Tuesday, March 31, 2009

Spaghetti with Olives and Breadcrumbs

After my post Lovely Afternoon I had a request to share the recipe for the yummy olive/pasta dish pictured.
This is a super easy recipe I prepare quite often because I usually have all the ingredients right in the pantry. I love the leftovers too!
This recipe is from Giada De Laurentiis and her show Everyday Italian on Food Network.
If you click the title of the recipe it will take you to the Food Network site. Once there you can read the reviews. Some reviewers mentioned cutting out some of the oil, and not using all the pasta water later in the dish. Good suggestions. And some mention that since the olives you use are very salty, no added salt is needed! I will second that opinion! Hope you enjoy!

Spaghetti with Olives and Bread Crumbs


* 1 pound spaghetti
* 3/4 cup extra-virgin olive oil
* 2/3 cup seasoned dried bread crumbs
* 1/4 teaspoon sea salt, plus more for seasoning
* 1/4 teaspoon freshly ground black pepper, plus more for seasoning
* 3/4 cup pitted and roughly chopped black olives (recommended: kalamata)
* 3/4 cup pitted and roughly chopped large green olives (recommended: Bella Di Cerignola)
* 1/3 cup freshly grated Parmesan
* 1/4 cup chopped fresh flat-leaf parsley


Bring a large pot of salted water to a boil. Add the pasta and cook, stirring occasionally, until tender but still firm to the bite, about 8 minutes.

Meanwhile, in a large saute pan, heat the oil over medium-high heat. Add the bread crumbs and 1/4 teaspoon each of the sea salt and pepper. Stirring constantly, cook the breadcrumbs until golden brown, about 2 minutes.

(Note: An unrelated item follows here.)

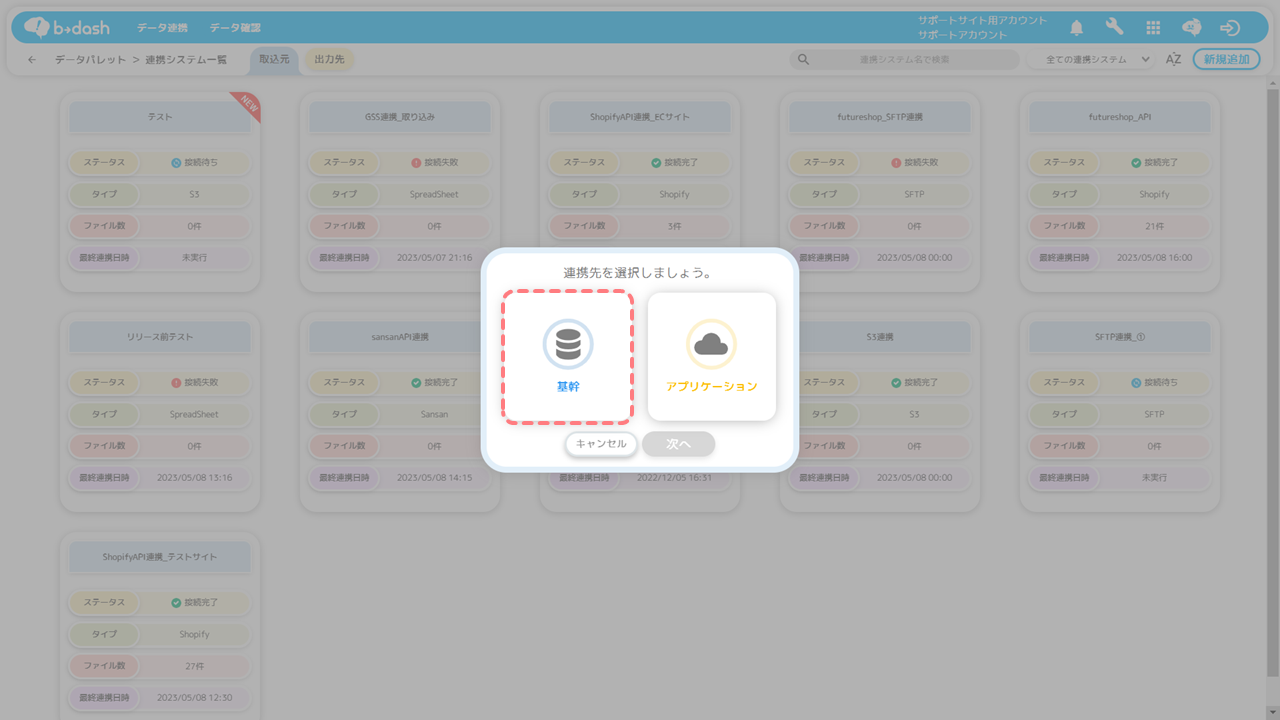Open the notification bell icon
Screen dimensions: 1280x720
click(x=1076, y=28)
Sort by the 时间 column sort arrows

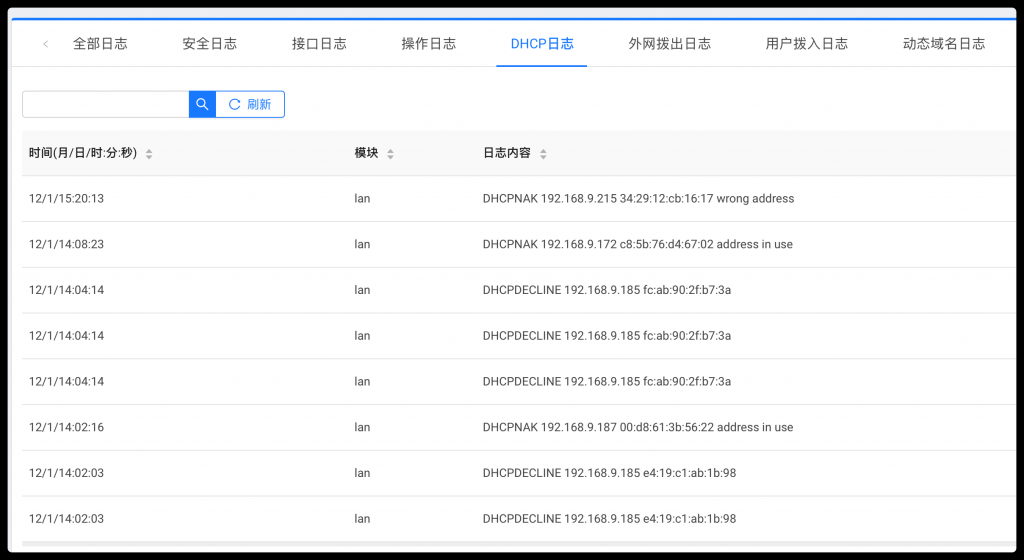pos(149,154)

Drain the pasta, reserving 1 cup of the pasta water. Stir the pasta into the bread crumb mixture. Remove the pan from the heat and add the black and green olives. Add the Parmesan cheese and 3 tablespoons of the parsley. Season the pasta with salt and pepper, to taste. Gently toss to coat, adding reserved pasta water, if needed, to loosen the pasta. Transfer to a large serving bowl and garnish with the remaining parsley.